Chade Rompe Acordo de Defesa com a França: A Última Etapa de uma Descolonização Imparável

Em 28 de novembro, na capital do Chade, N'Djamena, um marco histórico foi atingido: o país decidiu romper seu acordo de defesa com a França, assinado em 5 de setembro de 2019. O ministro das Relações Exteriores do Chade, Abderaman Koulamallah, comunicou oficialmente a decisão através das redes sociais do governo, informando à comunidade nacional e internacional que o governo chadiano não mais manteria a colaboração militar com a potência europeia.

A ruptura não é apenas um gesto diplomático; ela representa um rompimento simbólico com o passado colonial que ainda ressoava nas relações entre os dois países. O ato, que marca um ponto de inflexão para o Chade, também reverbera por todo o continente africano, que parece avançar, com passos mais firmes, em direção à descolonização definitiva. Sob a liderança do presidente Emmanuel Macron, a França — outrora vista como uma potência colonial — se vê agora em um papel secundário, desconfortável, de um antigo colonizador cujos métodos e presença já não são mais tolerados.

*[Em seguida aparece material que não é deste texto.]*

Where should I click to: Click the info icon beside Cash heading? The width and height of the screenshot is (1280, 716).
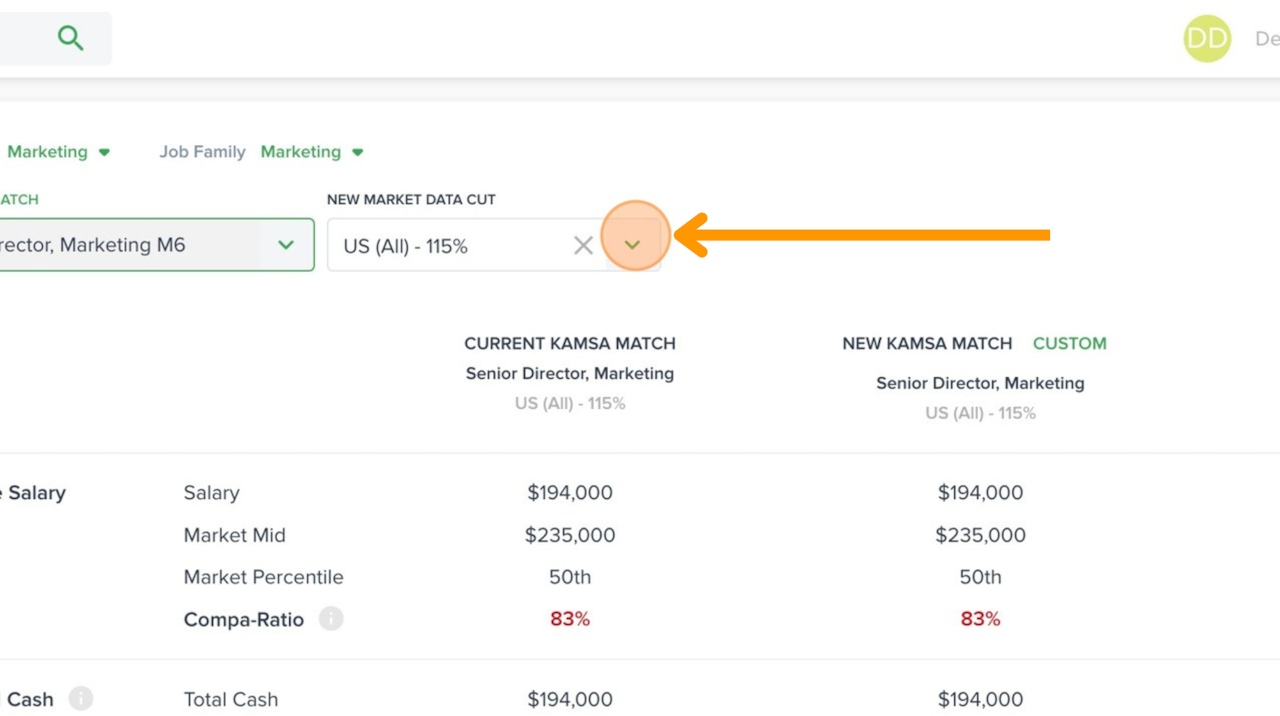tap(81, 699)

A diplomacia em crise de Macron: Em meio ao caos, o presidente Macron, que chegou ao poder em 2017 prometendo renovar as relações franco-africanas, vê-se diante de um fracasso estrondoso. O acordo com o Chade tornou-se "obsoleto", como afirmou o presidente chadiano, Mahamat Idriss Deby Itno, explicando que ele já não refletia as "realidades geopolíticas e estratégicas" atuais nem as "legítimas expectativas" de soberania do país.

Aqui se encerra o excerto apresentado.